A lot of hip hop heads didn't realize it at the time, but Jay "J-Zone" Mumford actually quit the rap game a few years after the release of his last solo album, A Job Ain't Nuthin' But Work. Although he had many Interweb fans, that didn't translate into real world dollars for him to use, which caused him to lose his distribution deal with Fat Beats. With mounting responsibilities and debts, he was forced to make a decision. A lot of people can relate to this: it's hard to give up on your dream, even if it is for the greater good (read: financial stability). So, aside from a few extraneous projects he dropped just to get them out into the world, he quietly exited stage left, choosing a life in the field of teaching instead of the glamour and glitz of being an underground producer-slash-rapper that had absolutely nothing to show for it, aside from boxes of unsold product sitting around the house.
However, this story doesn't actually have an ending yet.

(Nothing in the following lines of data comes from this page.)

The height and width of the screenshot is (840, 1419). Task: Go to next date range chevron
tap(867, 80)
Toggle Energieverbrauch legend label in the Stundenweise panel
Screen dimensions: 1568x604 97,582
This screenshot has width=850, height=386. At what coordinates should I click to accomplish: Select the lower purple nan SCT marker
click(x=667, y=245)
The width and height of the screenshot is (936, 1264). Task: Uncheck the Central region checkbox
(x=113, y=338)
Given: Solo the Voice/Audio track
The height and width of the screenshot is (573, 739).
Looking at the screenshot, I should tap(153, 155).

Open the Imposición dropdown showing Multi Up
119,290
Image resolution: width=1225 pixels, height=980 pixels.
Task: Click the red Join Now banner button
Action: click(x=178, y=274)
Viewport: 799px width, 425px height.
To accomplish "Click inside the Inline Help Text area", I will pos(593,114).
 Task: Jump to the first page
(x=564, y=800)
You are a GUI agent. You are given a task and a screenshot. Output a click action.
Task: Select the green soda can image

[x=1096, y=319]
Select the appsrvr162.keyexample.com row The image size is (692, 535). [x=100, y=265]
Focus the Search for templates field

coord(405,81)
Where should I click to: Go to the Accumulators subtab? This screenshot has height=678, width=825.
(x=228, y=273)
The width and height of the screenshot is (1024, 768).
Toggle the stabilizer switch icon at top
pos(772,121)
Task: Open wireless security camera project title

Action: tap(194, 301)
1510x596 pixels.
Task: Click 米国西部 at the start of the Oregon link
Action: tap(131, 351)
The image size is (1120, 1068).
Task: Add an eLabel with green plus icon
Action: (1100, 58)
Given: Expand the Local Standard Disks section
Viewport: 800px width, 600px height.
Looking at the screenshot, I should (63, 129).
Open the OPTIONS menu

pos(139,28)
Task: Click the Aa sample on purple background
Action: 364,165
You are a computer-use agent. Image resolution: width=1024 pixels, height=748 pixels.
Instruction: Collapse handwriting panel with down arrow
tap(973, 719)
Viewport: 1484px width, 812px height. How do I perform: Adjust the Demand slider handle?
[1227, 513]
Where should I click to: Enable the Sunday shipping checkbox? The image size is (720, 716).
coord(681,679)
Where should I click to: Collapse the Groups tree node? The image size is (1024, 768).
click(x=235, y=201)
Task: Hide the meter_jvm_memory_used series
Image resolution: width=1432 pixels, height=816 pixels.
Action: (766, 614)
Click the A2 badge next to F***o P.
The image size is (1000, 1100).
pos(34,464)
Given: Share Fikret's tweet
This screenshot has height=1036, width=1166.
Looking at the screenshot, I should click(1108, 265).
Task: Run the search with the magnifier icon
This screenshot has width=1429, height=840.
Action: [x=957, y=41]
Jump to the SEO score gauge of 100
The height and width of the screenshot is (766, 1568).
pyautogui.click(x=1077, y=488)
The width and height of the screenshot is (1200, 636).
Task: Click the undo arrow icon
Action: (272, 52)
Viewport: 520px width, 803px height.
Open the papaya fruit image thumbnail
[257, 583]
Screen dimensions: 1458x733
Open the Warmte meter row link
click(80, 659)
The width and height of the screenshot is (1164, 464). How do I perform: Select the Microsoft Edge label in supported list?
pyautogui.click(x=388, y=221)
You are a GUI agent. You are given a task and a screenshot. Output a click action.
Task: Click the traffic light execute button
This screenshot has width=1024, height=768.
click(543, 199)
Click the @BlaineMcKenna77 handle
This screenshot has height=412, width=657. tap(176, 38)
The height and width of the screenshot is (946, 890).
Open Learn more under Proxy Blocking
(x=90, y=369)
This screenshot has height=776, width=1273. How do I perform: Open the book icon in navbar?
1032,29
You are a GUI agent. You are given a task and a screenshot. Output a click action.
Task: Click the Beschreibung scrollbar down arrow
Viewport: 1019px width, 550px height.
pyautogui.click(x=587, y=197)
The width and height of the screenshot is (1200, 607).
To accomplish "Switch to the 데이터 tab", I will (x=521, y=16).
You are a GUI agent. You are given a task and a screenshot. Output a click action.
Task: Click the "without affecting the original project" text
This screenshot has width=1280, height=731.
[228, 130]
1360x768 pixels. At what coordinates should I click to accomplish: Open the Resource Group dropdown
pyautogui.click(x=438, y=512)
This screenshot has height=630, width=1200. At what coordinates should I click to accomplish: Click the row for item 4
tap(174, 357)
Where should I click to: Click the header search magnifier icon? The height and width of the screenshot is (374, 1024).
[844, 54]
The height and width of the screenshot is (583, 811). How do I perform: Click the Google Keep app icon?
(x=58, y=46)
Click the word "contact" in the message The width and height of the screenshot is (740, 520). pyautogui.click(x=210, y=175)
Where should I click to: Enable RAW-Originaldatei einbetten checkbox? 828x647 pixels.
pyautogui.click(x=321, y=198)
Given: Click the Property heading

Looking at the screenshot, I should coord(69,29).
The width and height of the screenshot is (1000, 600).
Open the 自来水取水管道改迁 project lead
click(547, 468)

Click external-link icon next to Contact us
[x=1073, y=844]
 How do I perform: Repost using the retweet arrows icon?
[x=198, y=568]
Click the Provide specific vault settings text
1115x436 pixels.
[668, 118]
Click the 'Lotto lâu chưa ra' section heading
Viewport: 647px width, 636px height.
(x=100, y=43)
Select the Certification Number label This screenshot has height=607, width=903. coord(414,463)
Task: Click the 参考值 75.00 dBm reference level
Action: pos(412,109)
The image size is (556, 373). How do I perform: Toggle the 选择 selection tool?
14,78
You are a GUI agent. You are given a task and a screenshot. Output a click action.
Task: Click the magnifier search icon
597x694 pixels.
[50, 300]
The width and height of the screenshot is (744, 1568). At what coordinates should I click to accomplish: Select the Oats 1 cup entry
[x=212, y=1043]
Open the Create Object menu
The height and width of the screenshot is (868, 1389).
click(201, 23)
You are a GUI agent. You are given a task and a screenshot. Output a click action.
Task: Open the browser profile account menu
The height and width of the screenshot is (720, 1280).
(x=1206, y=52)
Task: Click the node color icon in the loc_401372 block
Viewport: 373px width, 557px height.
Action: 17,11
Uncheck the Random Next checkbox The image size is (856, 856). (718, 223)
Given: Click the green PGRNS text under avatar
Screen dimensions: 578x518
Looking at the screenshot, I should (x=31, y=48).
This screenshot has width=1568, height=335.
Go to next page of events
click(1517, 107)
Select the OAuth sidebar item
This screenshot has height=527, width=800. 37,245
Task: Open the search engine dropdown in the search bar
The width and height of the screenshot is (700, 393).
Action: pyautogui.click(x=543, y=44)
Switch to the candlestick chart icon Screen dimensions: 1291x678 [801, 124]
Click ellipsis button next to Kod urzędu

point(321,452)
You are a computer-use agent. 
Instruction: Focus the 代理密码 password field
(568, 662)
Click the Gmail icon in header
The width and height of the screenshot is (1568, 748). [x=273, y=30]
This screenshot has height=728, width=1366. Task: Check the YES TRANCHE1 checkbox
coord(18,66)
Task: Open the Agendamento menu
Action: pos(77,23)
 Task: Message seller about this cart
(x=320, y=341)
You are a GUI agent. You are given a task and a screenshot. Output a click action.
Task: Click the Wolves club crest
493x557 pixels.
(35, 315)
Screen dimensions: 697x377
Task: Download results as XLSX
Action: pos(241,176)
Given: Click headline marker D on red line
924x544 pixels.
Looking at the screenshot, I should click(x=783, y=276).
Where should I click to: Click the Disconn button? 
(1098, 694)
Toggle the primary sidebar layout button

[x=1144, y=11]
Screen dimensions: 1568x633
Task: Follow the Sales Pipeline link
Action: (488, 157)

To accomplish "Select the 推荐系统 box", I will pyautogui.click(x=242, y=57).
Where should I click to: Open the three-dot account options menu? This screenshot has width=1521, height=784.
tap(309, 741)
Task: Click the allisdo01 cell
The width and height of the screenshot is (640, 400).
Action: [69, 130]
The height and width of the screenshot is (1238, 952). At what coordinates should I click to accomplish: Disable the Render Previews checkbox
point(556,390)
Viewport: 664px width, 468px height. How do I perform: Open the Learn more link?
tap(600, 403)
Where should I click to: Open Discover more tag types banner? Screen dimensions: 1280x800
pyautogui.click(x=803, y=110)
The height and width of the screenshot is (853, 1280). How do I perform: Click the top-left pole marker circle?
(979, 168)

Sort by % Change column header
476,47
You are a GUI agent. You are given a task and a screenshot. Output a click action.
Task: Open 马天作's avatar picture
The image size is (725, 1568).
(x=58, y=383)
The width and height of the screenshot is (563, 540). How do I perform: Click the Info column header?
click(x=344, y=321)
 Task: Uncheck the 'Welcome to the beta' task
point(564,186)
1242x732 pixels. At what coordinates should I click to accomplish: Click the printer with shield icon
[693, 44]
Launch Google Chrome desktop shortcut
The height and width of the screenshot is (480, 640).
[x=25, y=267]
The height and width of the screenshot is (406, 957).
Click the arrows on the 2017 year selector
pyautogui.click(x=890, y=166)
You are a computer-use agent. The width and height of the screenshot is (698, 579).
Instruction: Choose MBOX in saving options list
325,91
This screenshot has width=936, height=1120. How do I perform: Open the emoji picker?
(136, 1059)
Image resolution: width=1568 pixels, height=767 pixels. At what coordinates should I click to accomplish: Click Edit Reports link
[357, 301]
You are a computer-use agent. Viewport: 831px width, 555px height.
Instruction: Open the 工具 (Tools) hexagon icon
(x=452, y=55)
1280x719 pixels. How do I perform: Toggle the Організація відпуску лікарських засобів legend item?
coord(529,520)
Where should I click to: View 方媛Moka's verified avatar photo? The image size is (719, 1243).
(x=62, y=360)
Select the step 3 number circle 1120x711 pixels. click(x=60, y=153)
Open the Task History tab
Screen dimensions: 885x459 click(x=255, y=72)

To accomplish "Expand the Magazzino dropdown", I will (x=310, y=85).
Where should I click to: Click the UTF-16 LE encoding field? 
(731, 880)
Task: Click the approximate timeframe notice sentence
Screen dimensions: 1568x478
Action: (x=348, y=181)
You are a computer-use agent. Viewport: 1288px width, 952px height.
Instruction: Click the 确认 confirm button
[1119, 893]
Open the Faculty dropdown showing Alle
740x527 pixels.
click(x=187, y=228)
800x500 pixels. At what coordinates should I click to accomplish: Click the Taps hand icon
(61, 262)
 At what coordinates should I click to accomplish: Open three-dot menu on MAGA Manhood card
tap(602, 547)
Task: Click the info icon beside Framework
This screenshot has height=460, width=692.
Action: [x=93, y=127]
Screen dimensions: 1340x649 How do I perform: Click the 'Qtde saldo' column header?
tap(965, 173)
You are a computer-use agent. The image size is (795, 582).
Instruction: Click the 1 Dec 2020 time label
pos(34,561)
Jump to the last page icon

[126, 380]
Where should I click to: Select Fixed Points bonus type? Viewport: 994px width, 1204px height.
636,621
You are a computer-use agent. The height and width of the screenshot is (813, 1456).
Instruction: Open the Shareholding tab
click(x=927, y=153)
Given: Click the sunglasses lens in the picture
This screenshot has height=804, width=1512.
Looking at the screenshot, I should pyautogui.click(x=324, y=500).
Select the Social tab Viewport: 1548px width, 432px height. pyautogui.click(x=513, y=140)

J-Zone's second life began with the release of his self-published memoir, Root For The Villain: Rap, Bullshit, and a Celebration of Failure. In it, Jay chronicled his life up to that point: how his family helped him both discover and pursue music, his first experiences within the industry itself, the build-up to his own album releases, goofy tour stories, which albums had the greatest impact on his impressionable mind, and, ultimately, what happened after he chose to hang it all up. The book was equal parts hilarious, depressing, and, most importantly, honest, and it received a metric shit-ton of critical acclaim (and deservedly so: the book is fucking good).
The success of the book led Zone to thinking about revisiting his musical roots, so he tested the waters, releasing a twelve-inch single, "The Drug Song (Remix)" b/w "The Fox Hunt" through his imprint, Old Maid Entertainment, which had folded as a label several years prior but now existed as a state of mind or some shit. The feedback was promising, and Zone felt encouraged to give the whole "new album" thing a go, and Peter Pan Syndrome was born.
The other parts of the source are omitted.